Horta wants to form shadow govt
CANBERRA (Antara): Anti-integration activist Jose Ramos Horta has announced his so-called East Timor Liberation movement would set up a shadow government in Indonesia's 27th province.
The cabinet line up would consist of East Timorese anti- Indonesian activists who live abroad and in the province, he said.
Ramos Horta, who shared the 1996 Nobel Peace Prize with Dili Bishop Carlos Filipe Ximenes Belo, said on Australian SBS radio here recently that the names of the shadow cabinet members could not be revealed for fear of the safety of those in East Timor.
He said if the "officials" proved their usefulness, the shadow government could in time be "recognized as the legal government for the East Timorese people".
The former Portuguese colony integrated into Indonesia in 1976 but the United Nations still recognizes Lisbon as its administrator.

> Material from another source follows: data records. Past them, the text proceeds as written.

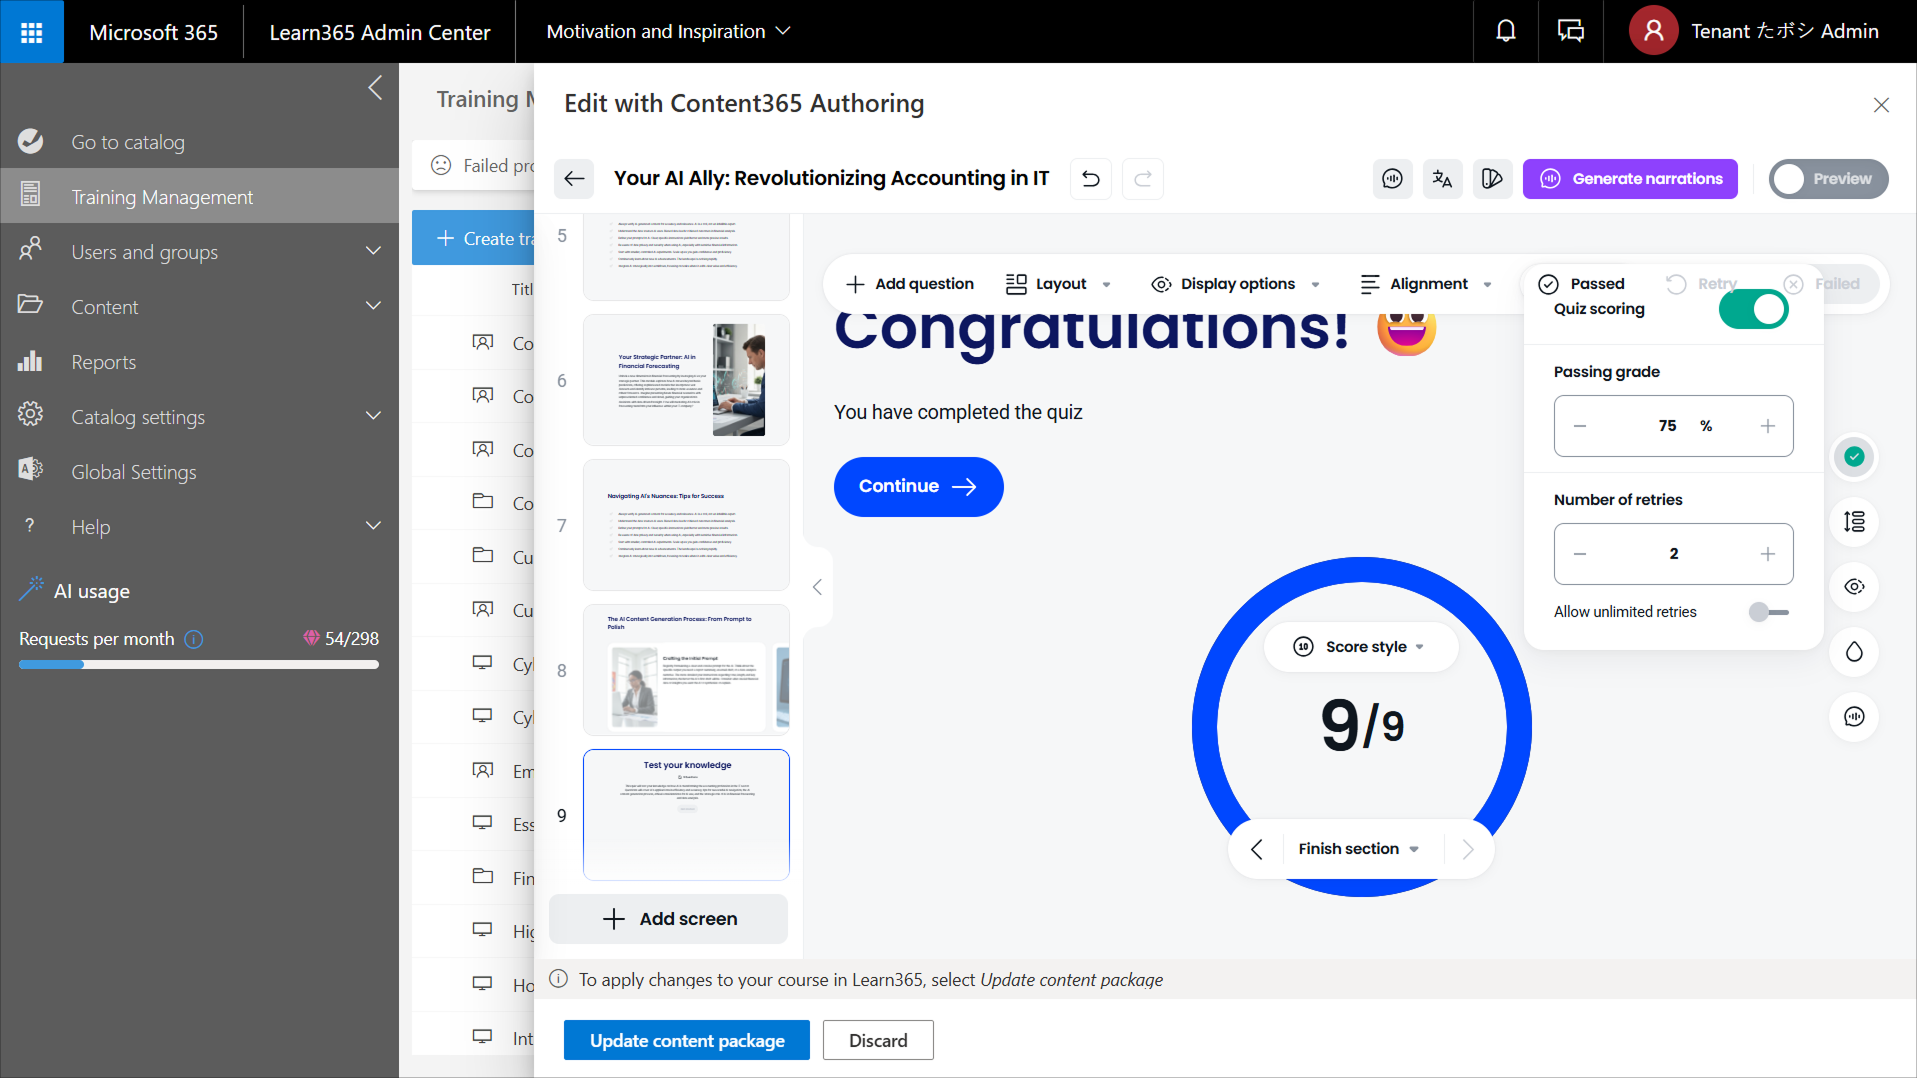Open the chat feedback icon
The width and height of the screenshot is (1917, 1078).
click(x=1570, y=31)
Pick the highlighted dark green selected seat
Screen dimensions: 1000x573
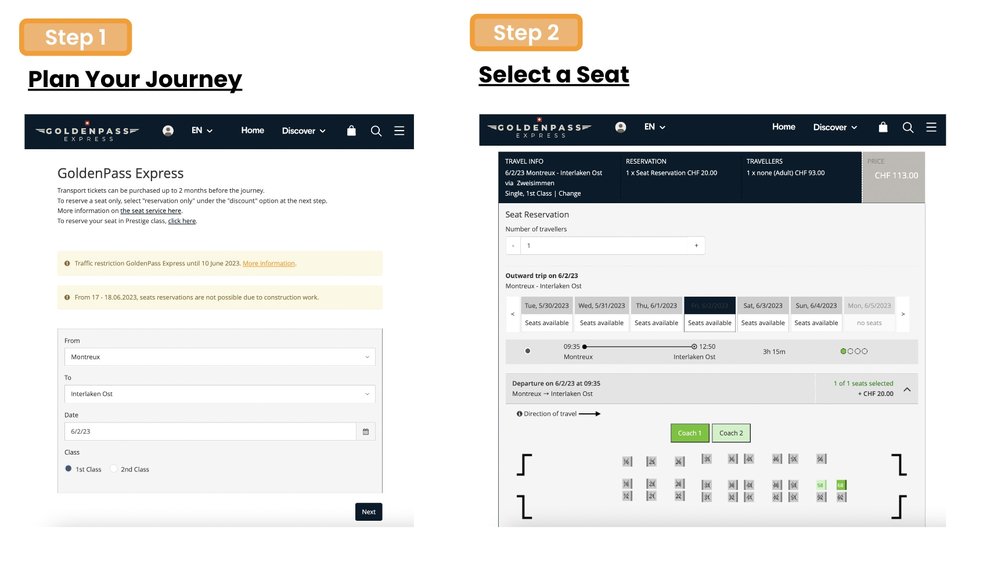[841, 485]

A test round of talks on East Timor between Indonesian and Portuguese foreign ministers under the auspices of the UN has been postponed.
Ramos Horta, who visited Macao recently, said the idea had been forwarded to former Fretilin leader Xanana Gusmao, who is still serving his 20-year-imprisonment in Jakarta's Cipinang prison.
Meanwhile, a court in London reportedly adjourned the case of the two British anti-Indonesian government activists Carol O'Leary and Stefen Handcock.
Both allegedly trespassed on the British Aerospace Airbase and destroyed a number of jet fighters purchased by the Indonesian government in a protest against the selling of jet fighters to Indonesia.